Stuck at the entrance, it was the ground that eventually moved her. Something shook and then something skewered her shoulder. The cut was quick and bit as it landed in her flesh. It was the sharpness of the knife but also the things remembered too. Her movement generally was subsultory. She was very erratic in her walks, her gait, her general presentation and affect and she had really chosen this. She was clumsy . She had chosen to stay frozen in a final quiver but the ground shook. Like the doe letting paralysis sheathe her before the arrow hit, she was forced still. Awaiting.
First, there’s physicality. These are measures to grounding in synthesis. Touch a wall beside you. Touch a dog. Touch the bike rack. Touch the tree. Suddenly coughing is a problem. Suddenly you can’t pick the trinkets up. The wall has become coated with yellow respiratory droplets or little Oneida blades. If you can’t touch a wall or railing to ground, hope something touches you to wake you. What a brush of a hand or fork scraping a plate or television turning to static or the weather warning system that scared you with its alarm does. Physicality, olfactory senses, audibility, tactility combined. It all brings back old feelings no matter how long ago or no matter how many times since then you’ve been caressed. Touch is a constant need. Something stuck in your head. The way it felt. Something stuck in your head: felt sense memory–a bee landing on her leg in line at the water park. She was thinking then of a snow cone. She was thinking of the juice running down her chin, waiting for the way her lips would be rubbed gently with crushed purple ice. Her lips dry, full of blister and blood from peeling the skin off all day.
“Stop picking your lip!” Mrs. Dyson screamed, embarrassed by the unkemptness of her hair.
She never combed her hair but wore it past her shoulders,
more like a wild dog or boy
“I can’t help it.”
She was meek in some ways.
She also loved killing slugs
with her bare hands. There were other warnings about
her but she could also run very fast and hop fences
and pocket quarters and suddenly be the
hero of July as they threw their pennies on
the counter, counted them in front of him
and pocketed Blow Pops in their jean
“I can’t help it.”
And she couldn’t. And she meant it. About everything.
Involving or characterized by sudden leaps, jerks, or starts. (Also as noun): something characterized by sudden leaping or jerking.
When he asks what you want, tell him knife fight. You had written that down. One of the last things you read to yourself.

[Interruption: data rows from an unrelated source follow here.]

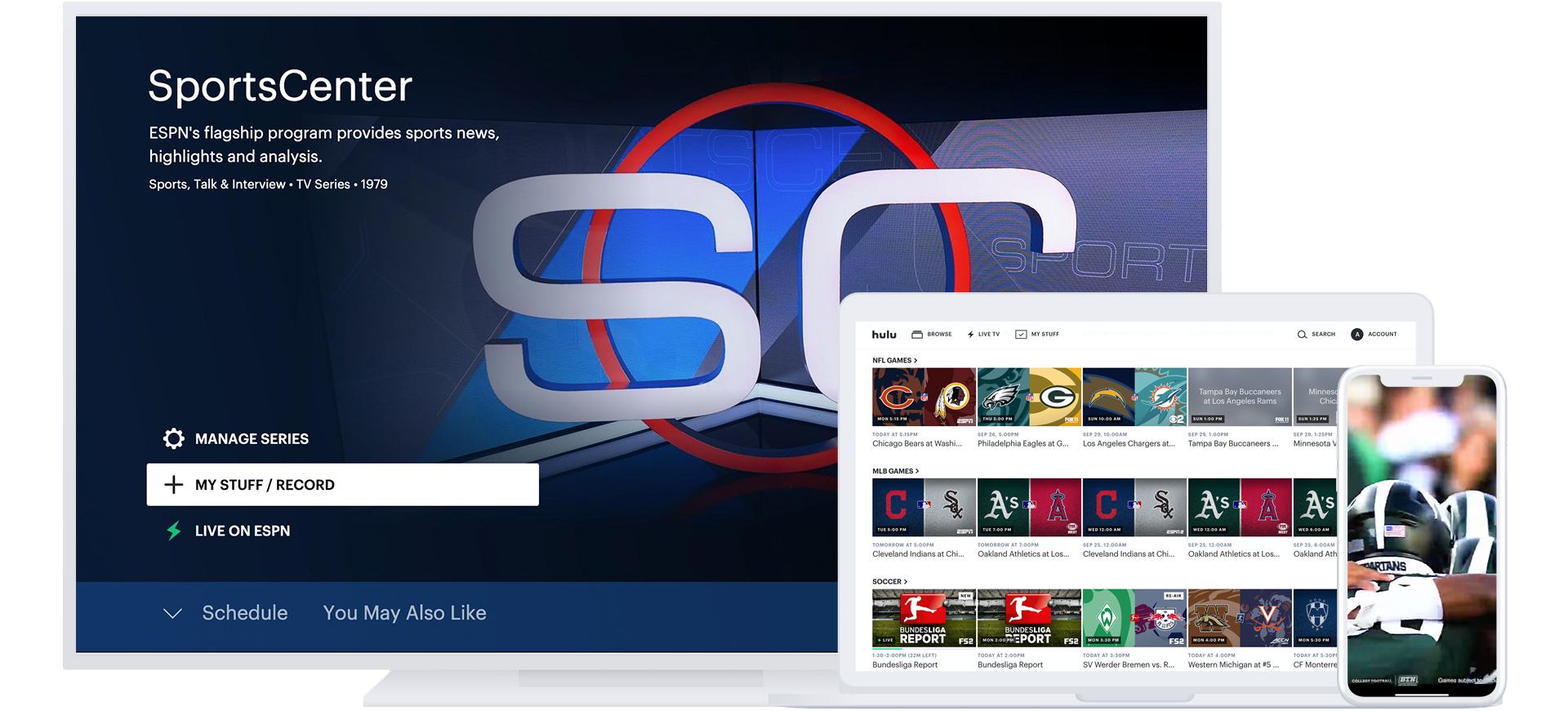Click the Manage Series gear icon
1568x711 pixels.
click(173, 439)
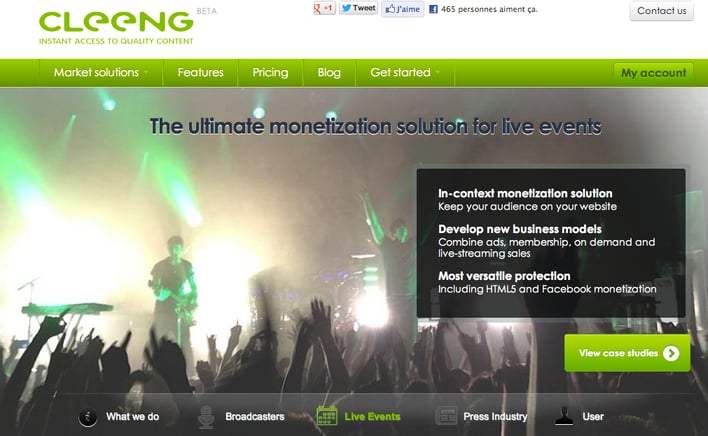Select the Broadcasters microphone icon

tap(206, 417)
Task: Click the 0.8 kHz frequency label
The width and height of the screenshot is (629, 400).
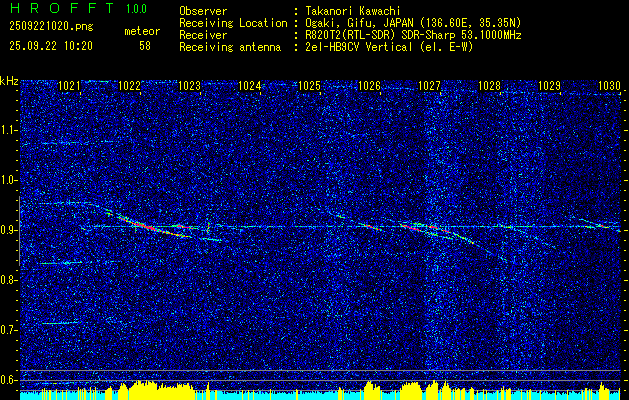Action: tap(10, 280)
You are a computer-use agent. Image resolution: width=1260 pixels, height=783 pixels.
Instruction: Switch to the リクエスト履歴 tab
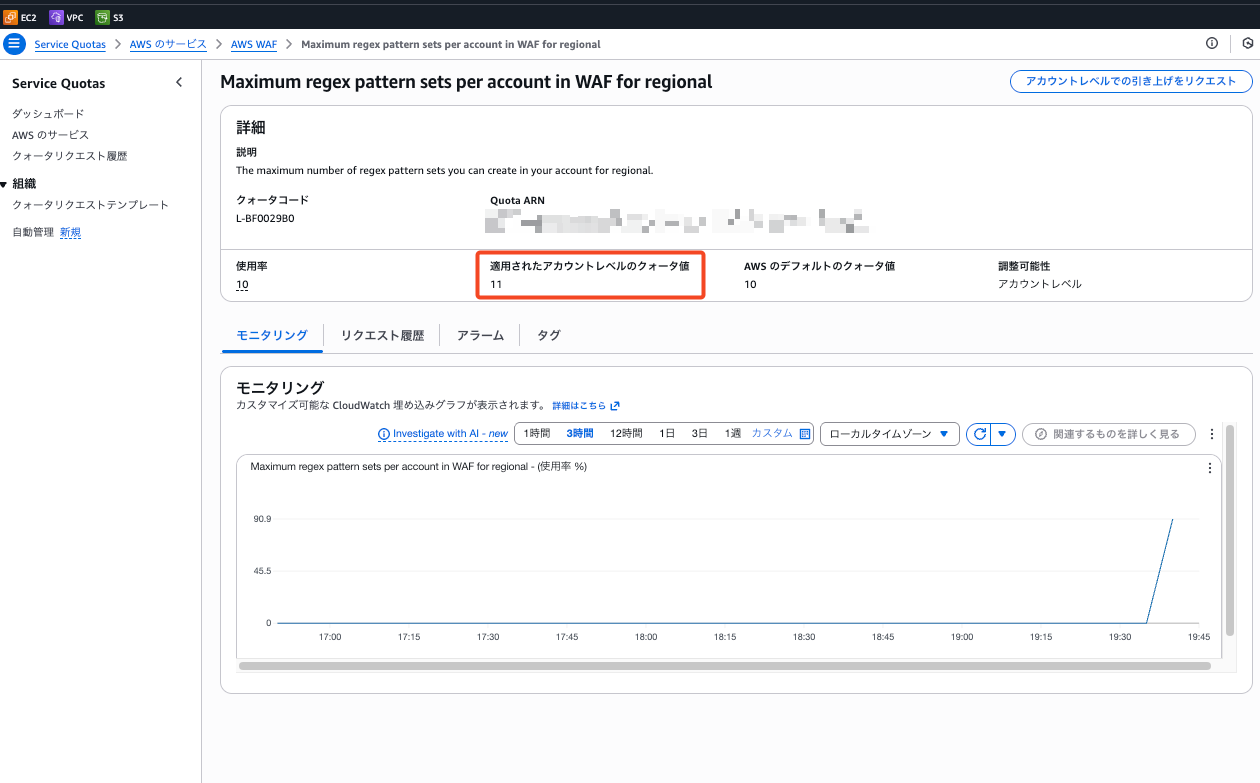382,336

She felt her arm burn and begin to drip like honey down her tricep. She couldn’t stand still, couldn’t move, couldn’t discern the difference between a thousand knives pointing at her and the one handle she was supposed to grab. The first thing felt was the physical and the first thing to go were emotions. The dribble of blood down her arm and a sudden burning. You can laugh unrestrained, forget decor, more when you’re alone then detained in front of people. You can suddenly let go in endings. You can stay entombed in exit when you shut your jaw like that but when you let your neck fall backwards, you become incorporeal. You’re illustrated privately. Floating. Best when you’re solo. Here you go screaming softly when the first sword hits. Daintily hung like the picture. The cross. These are notes to yourself, you say: I want to twirl publicly but they’re are too many people outside. You write it down. Like you’re tracking earnestness. Like you’re tracking deceit. Like you’re monitoring your own steps in code. You kept an eye on yourself but so did he., Kind of like the way you eat, you laugh the same way: ravenous, bigger. They never expect you so tall. The way she hated the blisters on your feet, your skinned knees, your knotted hair and your laugh. That’s how you announced yourself. Always with stained and wrinkled shirts. Always teaching her daughters how to dig under the wooden fence to make a tunnel or build a fort of rusty nails. And your fingernails full of dead skin, lips cut, cracked and bleeding as you ask for peanut butter. The child so painfully oblivious to decor. The first time she showed her teeth to him, he touched them.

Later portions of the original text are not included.